■ Task A
In the Christmas passage, what name did Jesus come to be called when he came forth?
■ Task B
Say whether each statement agrees with the Christmas passage, answering yes or no and quoting the words that decide it: (i) The passage says it wants a God who gives exactly what is deserved. (ii) The passage calls the people in the stable a motley crew. (iii) The passage describes the Advent journey as lasting all month.

And, so, it was the posture of God that night. Though no studies have been written to qualify the odds of the whole Jesus being born in a manger thing working out, we know the fates of this world were all stacked against this plan working out too.

Really, who could believe that a teenaged mother and a lowly group of animal watchers in a borrowed stable could be a part of something magnificent? What a motley crew!

But, yet we know on that Holy Night, the greatest lottery of all times came to be won as Jesus came forth and became called, Emmanuel, God with Us—welcomed by just these folks.

Though such a story can be hard to believe sometimes, especially for the most skeptical and analytic among us.

But our faith asks us to believe in the most bizarre of circumstances that God hit the jackpot that night and a child, who was called Christ.

And here is the real question: do we really want a story that makes perfect sense that is fully understandable? Do we really want a God in our lives who is just like us?

I don’t know about you, but as this year comes to a close and I look at all that has gone wrong and all that is not right in this world (oh the lists we could make!), I know one thing: that I don’t want my God to be just like me.

I don’t want my God to give me exactly what I deserve.

I don’t want my God to be one in whom I understand, explain away and make into a pretty scene sitting on my coffee table.

No, because life is just too messy. Life is just too painful. Life is just too busy. Life is just too unfair to hang my hopes tonight on a story I am in control of!

For, I need a God who is faithful, even beyond my most faithful friend to bring about something beautiful in my life.

I need a God who can work through the most impossible of circumstance to bring about something new, something that I cannot create on my own.

For, I need a God who can’t be explained through apologetics or formulas or charts.

I need a God who can align the paths and people and places of this world so that in the midst of darkness a great light is seen again.

For, I need a God who is beyond all comprehension as my ability to fathom mystery is to rational for the conception of something as wonderful as Savior born unto me again this evening.

For, I need a God to do the impossible . . . . to show up, to be present once again and to show me that life is not as it seems just as it is now.

If you are with me with any of this, then I tell you the good news this evening: Christmas, then, is just for you.

For just as we have been on this Advent journey all month, waiting for something, hoping for something, rejoicing with what was not yet, and imagining the possibility of loving fully once again: on Christmas Day, such blessing IS here.

The incarnation—this impossible thing— is a sign to us that no matter what happens in your life and mine or in this crazy world of ours, the impossible is always possible. And, we are not alone!

God came to earth and took a body. A body in all its messiness! God became one of us. If this is not humility and love, I don’t know what is!

What a gift! What a night! What a baby we have to celebrate!

■ Listing
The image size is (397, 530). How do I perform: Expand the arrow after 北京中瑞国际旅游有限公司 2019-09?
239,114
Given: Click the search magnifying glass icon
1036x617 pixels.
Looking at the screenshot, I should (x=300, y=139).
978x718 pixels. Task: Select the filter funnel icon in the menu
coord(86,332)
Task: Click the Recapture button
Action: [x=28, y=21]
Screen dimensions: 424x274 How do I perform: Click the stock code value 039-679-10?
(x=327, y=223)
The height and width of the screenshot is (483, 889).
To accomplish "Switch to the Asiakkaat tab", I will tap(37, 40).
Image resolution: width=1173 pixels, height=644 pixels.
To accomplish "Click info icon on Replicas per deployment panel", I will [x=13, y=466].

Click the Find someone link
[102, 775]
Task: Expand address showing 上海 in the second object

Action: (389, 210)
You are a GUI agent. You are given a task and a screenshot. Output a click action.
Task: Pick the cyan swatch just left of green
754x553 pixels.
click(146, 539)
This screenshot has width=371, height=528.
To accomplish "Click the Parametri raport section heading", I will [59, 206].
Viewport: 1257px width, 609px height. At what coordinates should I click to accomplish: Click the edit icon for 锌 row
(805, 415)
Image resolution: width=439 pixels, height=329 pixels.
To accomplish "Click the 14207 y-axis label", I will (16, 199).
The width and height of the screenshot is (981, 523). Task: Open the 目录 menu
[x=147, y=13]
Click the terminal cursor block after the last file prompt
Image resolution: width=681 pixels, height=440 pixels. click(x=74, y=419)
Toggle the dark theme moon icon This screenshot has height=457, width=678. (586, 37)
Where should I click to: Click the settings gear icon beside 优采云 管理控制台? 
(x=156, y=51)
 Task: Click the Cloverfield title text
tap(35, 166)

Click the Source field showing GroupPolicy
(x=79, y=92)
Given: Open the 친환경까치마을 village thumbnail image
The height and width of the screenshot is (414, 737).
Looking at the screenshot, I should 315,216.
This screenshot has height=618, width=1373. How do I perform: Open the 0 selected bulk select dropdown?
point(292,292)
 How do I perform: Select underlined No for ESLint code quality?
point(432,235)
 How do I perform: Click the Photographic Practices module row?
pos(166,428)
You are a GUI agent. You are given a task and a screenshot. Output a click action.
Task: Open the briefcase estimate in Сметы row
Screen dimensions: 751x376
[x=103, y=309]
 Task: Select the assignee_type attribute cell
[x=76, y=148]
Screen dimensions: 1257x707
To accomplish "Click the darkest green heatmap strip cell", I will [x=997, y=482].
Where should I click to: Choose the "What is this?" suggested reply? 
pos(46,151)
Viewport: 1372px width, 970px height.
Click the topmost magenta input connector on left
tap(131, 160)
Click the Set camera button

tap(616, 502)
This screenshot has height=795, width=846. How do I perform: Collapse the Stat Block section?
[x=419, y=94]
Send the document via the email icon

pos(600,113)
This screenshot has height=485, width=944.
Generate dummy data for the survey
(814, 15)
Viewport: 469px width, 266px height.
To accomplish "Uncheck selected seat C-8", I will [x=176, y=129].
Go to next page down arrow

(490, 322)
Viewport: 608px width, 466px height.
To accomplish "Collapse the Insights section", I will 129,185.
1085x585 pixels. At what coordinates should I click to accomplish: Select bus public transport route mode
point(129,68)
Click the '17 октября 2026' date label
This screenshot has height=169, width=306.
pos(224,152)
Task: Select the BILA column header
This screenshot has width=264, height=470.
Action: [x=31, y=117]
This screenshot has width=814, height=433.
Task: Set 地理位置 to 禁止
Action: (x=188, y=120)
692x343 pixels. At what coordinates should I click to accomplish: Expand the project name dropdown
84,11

■ Correct answer A
Emmanuel, God with Us.

■ Correct answer B
(i) No: "I don’t want my God to give me exactly what I deserve."
(ii) Yes: "What a motley crew!"
(iii) Yes: "we have been on this Advent journey all month"